[[ INPUT RECORDS open ]]

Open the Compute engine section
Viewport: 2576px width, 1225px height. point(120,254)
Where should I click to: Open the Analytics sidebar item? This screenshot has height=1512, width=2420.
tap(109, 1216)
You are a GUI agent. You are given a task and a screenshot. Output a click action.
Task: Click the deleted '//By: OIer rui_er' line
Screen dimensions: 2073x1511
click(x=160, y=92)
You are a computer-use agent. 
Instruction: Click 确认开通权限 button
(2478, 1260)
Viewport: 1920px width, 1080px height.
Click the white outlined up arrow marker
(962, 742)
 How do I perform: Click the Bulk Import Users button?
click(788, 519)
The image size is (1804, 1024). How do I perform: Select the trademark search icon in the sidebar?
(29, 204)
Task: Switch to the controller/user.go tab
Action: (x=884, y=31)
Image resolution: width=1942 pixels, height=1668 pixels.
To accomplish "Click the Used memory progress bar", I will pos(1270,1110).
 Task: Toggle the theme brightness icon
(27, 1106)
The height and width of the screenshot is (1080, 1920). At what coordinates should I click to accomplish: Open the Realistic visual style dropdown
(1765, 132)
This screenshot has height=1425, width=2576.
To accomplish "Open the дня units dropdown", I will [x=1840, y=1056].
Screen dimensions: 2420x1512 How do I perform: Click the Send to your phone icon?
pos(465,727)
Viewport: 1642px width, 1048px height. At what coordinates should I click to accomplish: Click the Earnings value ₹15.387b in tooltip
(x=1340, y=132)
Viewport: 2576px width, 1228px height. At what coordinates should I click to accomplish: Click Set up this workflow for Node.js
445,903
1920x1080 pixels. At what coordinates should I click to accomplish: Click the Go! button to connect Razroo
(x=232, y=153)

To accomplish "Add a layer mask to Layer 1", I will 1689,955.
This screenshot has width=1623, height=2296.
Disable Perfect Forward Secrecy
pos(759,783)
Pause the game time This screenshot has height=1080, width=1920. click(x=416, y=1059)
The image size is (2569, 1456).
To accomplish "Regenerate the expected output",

[[ INPUT RECORDS closed ]]

## YOUR GOAL
Write down every line of the data above that includes the string "will".

## TASK ANSWER
To accomplish "Click the Used memory progress bar", I will pos(1270,1110).
To accomplish "Open the дня units dropdown", I will [x=1840, y=1056].
To accomplish "Add a layer mask to Layer 1", I will 1689,955.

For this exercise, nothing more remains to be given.